— EXERCISE OBJECTIVE —
After locating the line containing "The height and width of the screenshot is (517, 900).", transcribe that line and all following lines exactly, stopping only at the end of the records.
======
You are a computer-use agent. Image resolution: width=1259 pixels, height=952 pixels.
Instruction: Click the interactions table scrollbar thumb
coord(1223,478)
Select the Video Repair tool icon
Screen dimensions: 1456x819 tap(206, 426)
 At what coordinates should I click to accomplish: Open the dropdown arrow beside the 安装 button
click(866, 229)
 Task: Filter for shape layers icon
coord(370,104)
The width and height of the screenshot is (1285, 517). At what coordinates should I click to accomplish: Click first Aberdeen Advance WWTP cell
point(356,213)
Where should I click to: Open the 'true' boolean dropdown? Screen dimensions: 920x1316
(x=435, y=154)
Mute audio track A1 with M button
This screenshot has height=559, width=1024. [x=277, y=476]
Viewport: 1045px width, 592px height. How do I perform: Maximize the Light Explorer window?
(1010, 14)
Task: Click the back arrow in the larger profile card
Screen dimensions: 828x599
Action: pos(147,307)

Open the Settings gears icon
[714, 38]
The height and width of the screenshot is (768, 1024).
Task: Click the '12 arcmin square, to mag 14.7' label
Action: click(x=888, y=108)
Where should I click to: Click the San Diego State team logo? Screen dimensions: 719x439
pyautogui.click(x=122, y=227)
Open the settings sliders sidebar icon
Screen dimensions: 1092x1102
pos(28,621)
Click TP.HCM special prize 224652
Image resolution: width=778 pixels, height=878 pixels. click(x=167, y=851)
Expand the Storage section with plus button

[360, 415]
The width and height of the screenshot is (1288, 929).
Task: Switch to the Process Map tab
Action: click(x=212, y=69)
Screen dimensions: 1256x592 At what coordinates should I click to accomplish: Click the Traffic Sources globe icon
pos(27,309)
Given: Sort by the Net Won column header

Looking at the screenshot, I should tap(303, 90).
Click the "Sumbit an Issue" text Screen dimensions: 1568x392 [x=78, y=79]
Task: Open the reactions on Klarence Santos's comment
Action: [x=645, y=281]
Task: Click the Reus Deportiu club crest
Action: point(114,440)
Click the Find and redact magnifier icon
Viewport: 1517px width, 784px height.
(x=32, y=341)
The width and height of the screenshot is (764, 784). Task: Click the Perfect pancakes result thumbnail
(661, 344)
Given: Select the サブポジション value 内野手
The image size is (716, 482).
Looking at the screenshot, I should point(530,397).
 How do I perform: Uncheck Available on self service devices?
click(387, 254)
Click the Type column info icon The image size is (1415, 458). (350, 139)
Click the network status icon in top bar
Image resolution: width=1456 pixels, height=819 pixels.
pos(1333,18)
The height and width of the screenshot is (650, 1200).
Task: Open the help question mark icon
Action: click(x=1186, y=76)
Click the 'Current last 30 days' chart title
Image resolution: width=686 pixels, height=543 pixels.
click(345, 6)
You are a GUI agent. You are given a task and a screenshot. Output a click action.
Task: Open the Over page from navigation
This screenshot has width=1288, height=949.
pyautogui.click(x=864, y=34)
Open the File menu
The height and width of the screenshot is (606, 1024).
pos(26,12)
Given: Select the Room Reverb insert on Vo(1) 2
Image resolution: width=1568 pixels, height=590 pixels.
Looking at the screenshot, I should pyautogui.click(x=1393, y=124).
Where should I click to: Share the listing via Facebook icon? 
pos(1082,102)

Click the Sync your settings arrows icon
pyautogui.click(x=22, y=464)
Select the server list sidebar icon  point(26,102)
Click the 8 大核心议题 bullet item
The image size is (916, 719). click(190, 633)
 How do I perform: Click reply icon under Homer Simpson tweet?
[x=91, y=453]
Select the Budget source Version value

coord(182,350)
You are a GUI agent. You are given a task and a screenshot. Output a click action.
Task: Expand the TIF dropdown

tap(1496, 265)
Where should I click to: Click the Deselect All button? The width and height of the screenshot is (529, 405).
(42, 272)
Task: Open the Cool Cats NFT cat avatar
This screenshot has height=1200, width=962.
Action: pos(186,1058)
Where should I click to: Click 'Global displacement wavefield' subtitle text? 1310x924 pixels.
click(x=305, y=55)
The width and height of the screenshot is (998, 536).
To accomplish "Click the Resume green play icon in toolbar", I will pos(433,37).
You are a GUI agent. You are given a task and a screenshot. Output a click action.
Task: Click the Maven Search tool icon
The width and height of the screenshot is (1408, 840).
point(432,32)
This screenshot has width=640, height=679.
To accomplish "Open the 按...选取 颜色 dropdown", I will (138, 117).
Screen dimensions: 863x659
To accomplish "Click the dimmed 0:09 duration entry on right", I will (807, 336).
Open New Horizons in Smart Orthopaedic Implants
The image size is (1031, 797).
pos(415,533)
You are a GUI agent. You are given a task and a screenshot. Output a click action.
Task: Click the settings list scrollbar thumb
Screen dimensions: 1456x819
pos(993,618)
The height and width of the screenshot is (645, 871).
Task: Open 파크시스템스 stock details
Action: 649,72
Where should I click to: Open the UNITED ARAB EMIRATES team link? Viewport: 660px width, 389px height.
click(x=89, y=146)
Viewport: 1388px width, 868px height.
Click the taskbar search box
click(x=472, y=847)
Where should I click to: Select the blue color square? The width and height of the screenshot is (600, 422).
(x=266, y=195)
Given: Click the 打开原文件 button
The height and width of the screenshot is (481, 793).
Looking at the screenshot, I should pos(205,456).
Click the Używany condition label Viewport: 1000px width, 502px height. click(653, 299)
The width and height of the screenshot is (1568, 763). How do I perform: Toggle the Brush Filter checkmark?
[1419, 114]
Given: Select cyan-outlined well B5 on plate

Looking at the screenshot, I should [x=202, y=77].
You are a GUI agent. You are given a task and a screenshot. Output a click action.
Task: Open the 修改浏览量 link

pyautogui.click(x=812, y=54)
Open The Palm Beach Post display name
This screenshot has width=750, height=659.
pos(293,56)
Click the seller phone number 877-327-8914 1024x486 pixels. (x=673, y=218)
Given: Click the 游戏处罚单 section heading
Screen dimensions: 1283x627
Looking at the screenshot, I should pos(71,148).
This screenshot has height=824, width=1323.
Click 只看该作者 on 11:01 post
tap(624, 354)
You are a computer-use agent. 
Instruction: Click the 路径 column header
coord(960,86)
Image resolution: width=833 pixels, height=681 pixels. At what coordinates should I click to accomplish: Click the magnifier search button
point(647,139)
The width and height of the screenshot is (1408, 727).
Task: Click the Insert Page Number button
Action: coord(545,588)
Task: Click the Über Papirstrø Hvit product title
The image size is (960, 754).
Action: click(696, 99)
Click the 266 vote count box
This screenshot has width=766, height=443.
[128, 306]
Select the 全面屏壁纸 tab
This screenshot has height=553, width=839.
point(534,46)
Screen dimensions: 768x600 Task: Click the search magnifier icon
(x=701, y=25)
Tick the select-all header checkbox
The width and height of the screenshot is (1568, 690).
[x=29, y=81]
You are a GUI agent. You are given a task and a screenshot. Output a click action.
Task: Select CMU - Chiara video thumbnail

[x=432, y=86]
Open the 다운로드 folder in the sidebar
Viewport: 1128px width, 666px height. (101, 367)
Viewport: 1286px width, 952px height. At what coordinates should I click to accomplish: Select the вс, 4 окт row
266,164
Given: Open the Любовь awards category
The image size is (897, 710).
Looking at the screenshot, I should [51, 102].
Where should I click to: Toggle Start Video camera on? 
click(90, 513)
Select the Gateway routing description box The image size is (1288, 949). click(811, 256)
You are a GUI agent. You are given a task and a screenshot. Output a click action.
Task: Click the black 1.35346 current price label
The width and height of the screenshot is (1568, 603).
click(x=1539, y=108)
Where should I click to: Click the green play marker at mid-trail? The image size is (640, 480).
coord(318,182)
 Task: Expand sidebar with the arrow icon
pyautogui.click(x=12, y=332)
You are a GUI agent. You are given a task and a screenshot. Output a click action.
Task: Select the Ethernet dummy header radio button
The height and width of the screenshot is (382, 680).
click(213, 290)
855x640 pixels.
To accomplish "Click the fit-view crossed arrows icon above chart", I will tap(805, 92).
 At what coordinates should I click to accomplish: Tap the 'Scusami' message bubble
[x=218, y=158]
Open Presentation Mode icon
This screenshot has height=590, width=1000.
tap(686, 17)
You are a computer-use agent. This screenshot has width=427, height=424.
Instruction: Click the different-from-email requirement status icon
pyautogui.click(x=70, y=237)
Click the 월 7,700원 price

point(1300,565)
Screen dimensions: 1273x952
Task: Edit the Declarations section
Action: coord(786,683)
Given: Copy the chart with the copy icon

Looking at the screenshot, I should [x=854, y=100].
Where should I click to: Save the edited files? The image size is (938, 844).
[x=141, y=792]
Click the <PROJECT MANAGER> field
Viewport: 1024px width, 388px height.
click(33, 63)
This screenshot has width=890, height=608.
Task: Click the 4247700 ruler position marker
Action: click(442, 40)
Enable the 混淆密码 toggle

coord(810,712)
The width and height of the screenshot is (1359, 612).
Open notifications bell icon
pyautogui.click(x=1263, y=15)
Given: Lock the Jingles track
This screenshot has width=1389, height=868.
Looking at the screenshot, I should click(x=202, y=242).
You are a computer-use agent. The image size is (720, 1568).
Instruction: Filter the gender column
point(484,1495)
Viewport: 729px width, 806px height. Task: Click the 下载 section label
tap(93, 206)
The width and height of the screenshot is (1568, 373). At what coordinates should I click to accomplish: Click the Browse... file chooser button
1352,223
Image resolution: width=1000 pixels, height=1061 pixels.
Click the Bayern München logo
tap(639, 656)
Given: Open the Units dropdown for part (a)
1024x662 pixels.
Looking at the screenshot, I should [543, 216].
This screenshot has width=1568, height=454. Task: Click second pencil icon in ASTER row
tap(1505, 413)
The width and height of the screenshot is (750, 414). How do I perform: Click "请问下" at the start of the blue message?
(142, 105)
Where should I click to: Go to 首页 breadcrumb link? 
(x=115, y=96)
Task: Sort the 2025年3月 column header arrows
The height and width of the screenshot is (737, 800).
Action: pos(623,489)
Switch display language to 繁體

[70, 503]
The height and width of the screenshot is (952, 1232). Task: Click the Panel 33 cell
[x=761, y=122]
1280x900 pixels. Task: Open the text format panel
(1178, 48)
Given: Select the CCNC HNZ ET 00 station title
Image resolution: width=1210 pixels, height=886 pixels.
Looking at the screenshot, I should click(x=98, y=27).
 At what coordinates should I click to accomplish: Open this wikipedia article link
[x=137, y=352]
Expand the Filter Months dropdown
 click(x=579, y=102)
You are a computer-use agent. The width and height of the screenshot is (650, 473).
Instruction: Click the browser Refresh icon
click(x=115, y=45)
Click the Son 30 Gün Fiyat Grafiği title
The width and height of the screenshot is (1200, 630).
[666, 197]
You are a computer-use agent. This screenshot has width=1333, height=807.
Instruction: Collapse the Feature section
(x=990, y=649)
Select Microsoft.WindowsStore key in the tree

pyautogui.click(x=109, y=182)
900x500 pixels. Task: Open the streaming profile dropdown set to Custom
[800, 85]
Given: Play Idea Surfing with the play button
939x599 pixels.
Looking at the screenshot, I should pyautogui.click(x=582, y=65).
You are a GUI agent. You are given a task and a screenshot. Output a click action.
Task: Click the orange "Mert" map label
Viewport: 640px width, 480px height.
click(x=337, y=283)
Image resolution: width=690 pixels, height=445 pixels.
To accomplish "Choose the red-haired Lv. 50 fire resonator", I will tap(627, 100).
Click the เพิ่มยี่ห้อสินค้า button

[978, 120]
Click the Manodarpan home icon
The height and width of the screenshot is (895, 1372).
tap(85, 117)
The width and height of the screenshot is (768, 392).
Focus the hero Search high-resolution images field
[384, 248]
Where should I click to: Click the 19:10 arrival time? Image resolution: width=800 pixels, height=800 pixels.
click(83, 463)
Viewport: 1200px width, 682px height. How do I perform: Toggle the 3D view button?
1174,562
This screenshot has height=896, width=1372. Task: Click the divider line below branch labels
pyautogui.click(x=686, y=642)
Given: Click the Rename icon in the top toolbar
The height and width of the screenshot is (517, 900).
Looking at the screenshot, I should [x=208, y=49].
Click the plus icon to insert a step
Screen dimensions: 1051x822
======
— ANSWER BELOW —
The height and width of the screenshot is (517, 900).
Looking at the screenshot, I should [x=208, y=49].
Click the plus icon to insert a step
Screen dimensions: 1051x822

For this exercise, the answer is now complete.